Ora o dever de todo o homem que representa qualquer coisa em Portugal, hoje, é o de, afastado de toda a malandragem que faz política, prestar o seu auxilio, pequeno que seja, a essa criação de Portugal. Eu não quero que o sr. preste o seu, ainda que (embora fosse tolice) não tosse crime pedir-lho. Quero apenas apontar-lhe este facto — que cada acto, cada gesto que um português hoje faça, e tenda a conservar, apoiar ou animar as forças dissolventes da nossa sociedade, que são os restos dos partidos monárquicos e quase todos os políticos republicanos, qualquer gesto, digo, que tenda a conferir a essa turba-multa de escrocs e de imbecis um milímetro espiritual de prestígio, não só vale pelo facto maléfico de prestar auxílio a gente inteiramente desprezível e antipatriótica (o que já de si é mau), mas pesa sobretudo porque contraria ou tende a contrariar a obscura acção daqueles que, por muito amar a Pátria, querem ter Pátria para amar. Isto, que aqui está, não é nada. Ponha no nosso passado olhos de homem que cumpriu o seu dever. Isto, que aí vê, satisfá-lo? Isto satisfaz alguém que não coma disto? Ou que não seja um pobre instrumento nas mãos dos políticos?
Peço-lhes apenas o silêncio. Deixe que as grandes forças ocultas da alma nacional lentamente se infiltrem. Bem sei que o sr. seria incapaz de as combater. Faço-lhe, sem mais pensar no caso, essa precipitada justiça. Mas auxiliar aquilo que cumpre destruir é prejudicar essa construção futura, porque é fortalecer aquilo que depois terá de ser destruído.
São estas algumas das considerações que, como representante duma das correntes intelectuais do país, julgo do meu dever fazer-lhe. Muitas outras há, porventura, que nesta ocasião devessem ser feitas; não as farei porque não vale a pena. E é quase insultuoso, desprimoroso, para um simples soldado estar-lhe dirigindo reflexões de ordem política e sociológica, onde ele nada percebe senão a superfície das palavras e a dispersa significação dos conceitos.
Permita que lhe renove o protesto da minha admiração pela sua valentia, e do meu desprezo pela sua precipitada estupidez. Ouso esperar que, quando os fumos da embriaguez popular lhe houverem passado, o seu espírito possa adquirir aquilo que, mais do que outra coisa importa que um homem tenha — a justa noção do lugar que ocupa na sociedade, e a compreensão apurada dos limites que esse lugar impõe à sua actividade.
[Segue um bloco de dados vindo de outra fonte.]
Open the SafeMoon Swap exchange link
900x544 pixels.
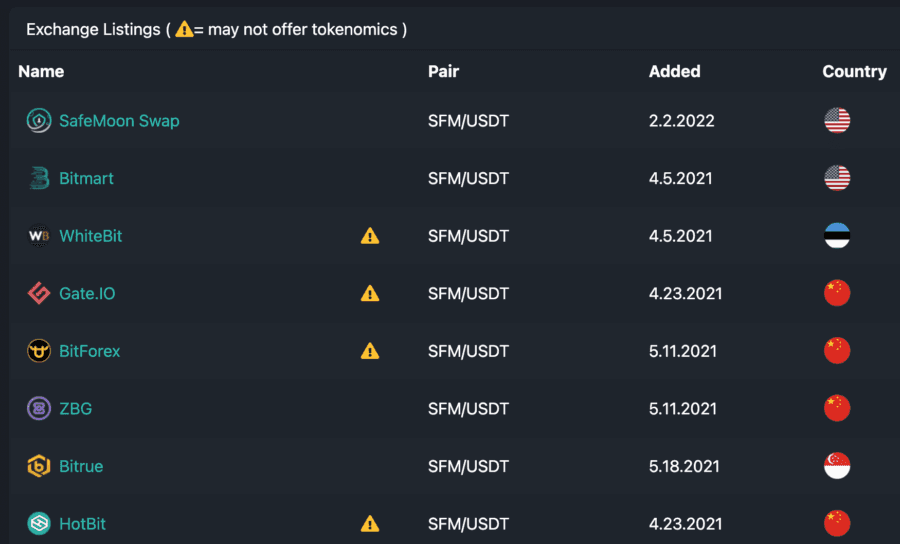click(119, 121)
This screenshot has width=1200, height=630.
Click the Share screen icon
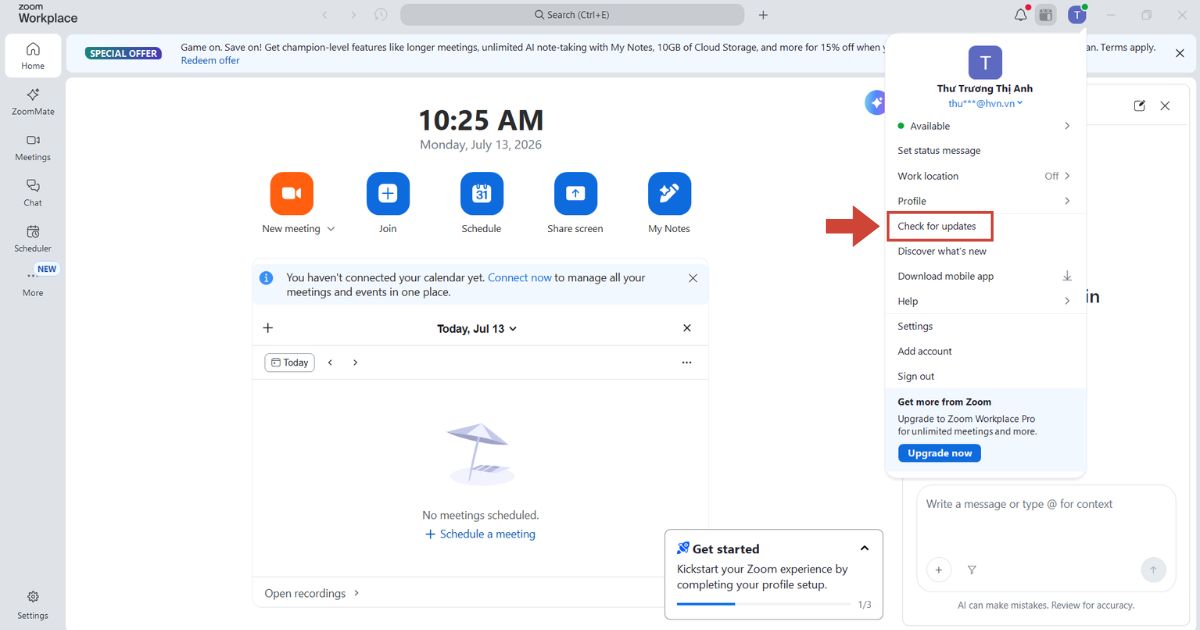(x=575, y=194)
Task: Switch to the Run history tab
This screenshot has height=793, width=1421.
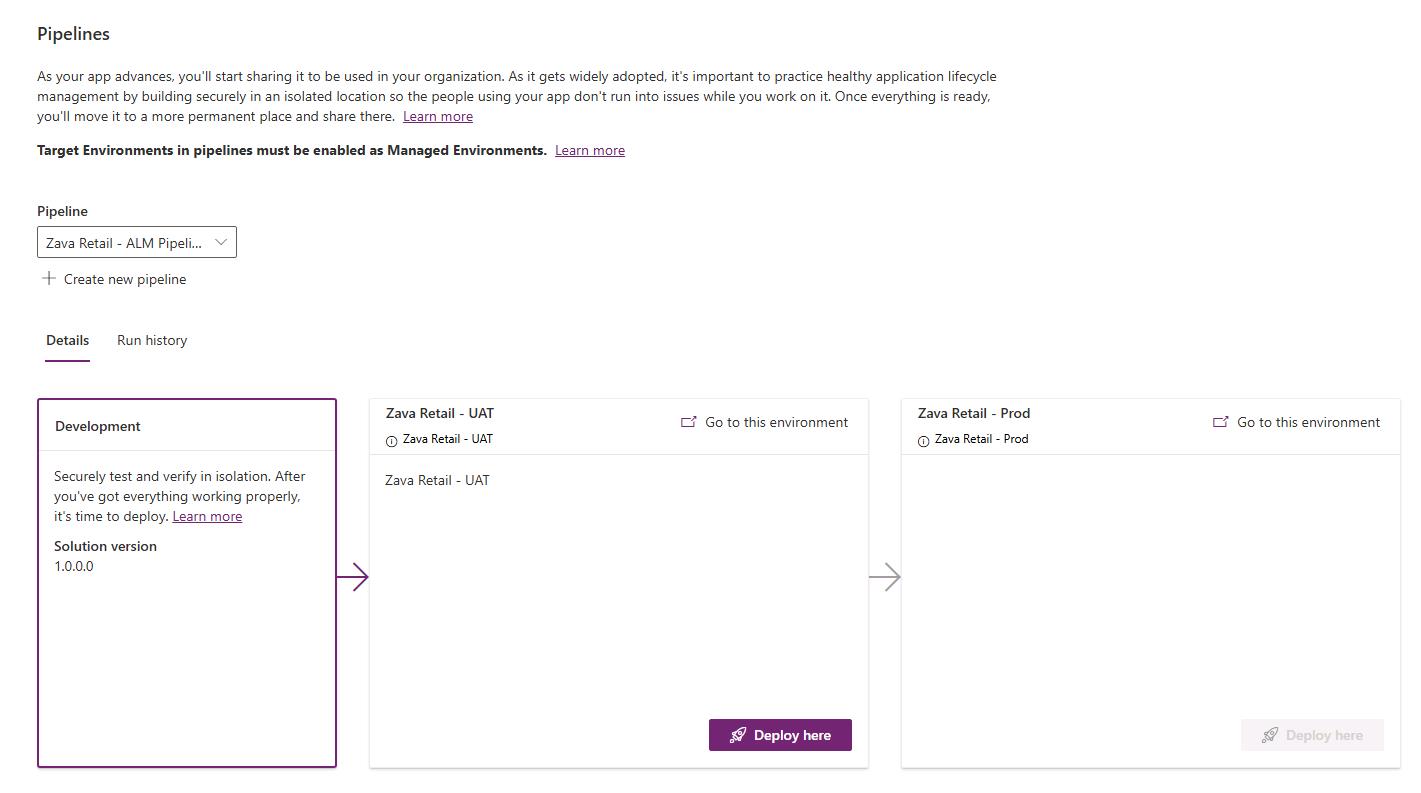Action: (152, 340)
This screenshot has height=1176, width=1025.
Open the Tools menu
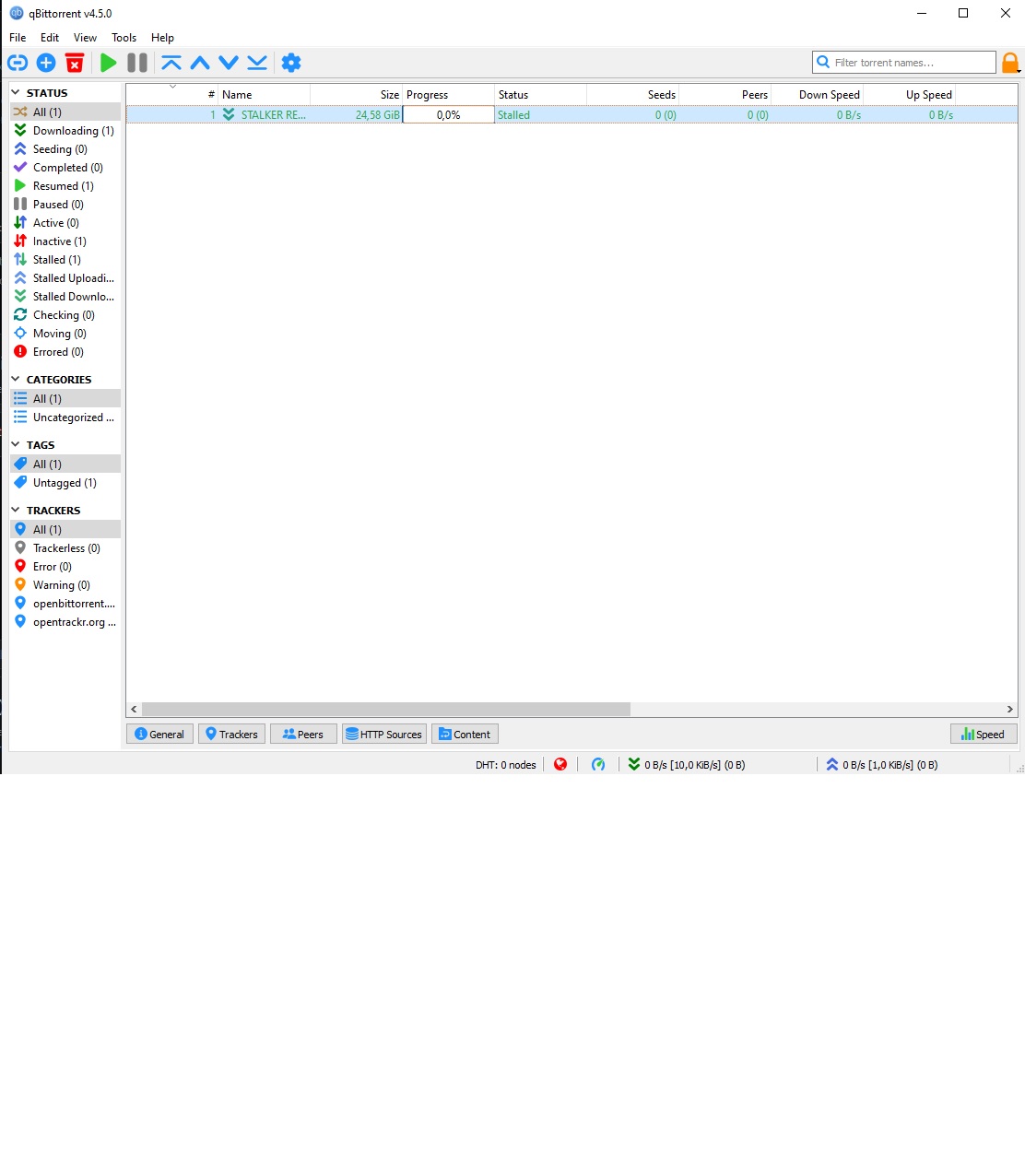tap(123, 38)

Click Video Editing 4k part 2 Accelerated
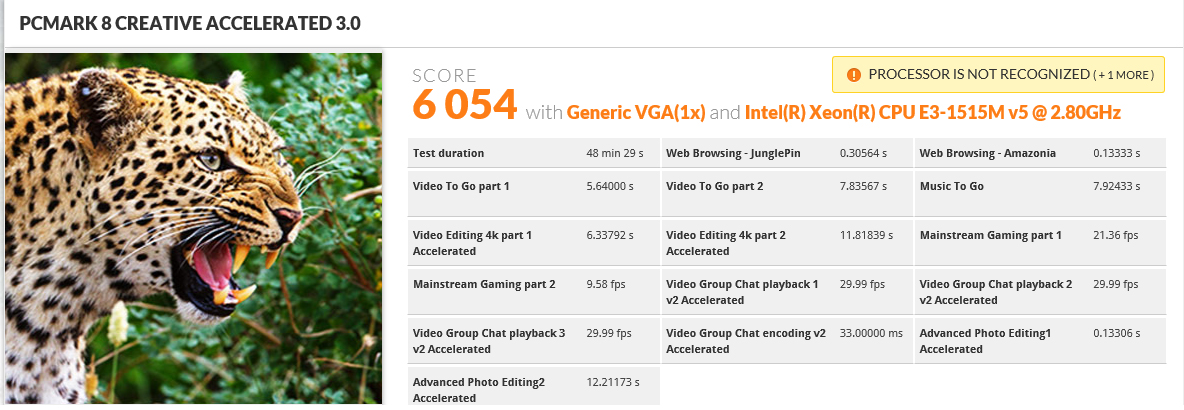tap(787, 243)
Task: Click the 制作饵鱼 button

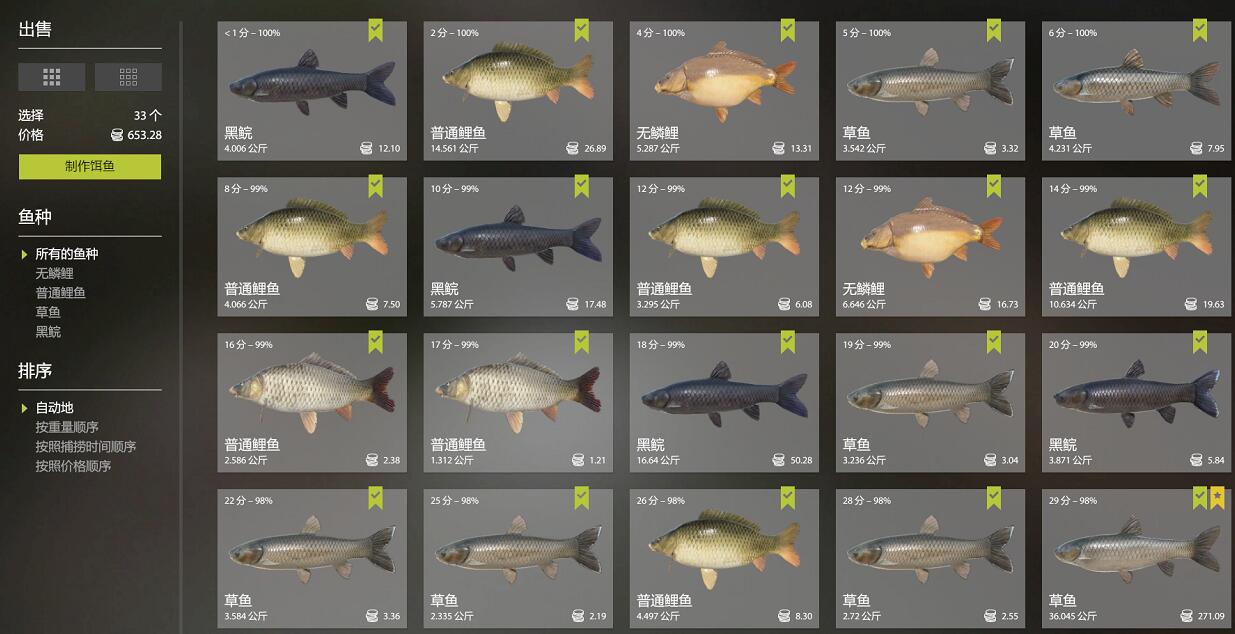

Deixe a política aos políticos; que faz o sr. entre eles senão trabalhar para desdouro do seu nome honrado? Deixe as opiniões sobre política aos sociólogos; que espera o sr. merecer deles, senão o desprezo, metendo-se a entendido em questões onde eles, estudiosos do assunto, tantas vezes hesitam e se não pronunciam?
Capitão Aragão: a disciplina é uma coisa mais importante que Vossa Heroicidade julga. Vai mais fundo, e é mais larga, que a mera arregimetação militar. Ela representa o equilíbrio e a lucidez no esforço, a noção que cada um deve ter do seu papel na sociedade, e do preciso valor que o seu feitio e competência têm na República.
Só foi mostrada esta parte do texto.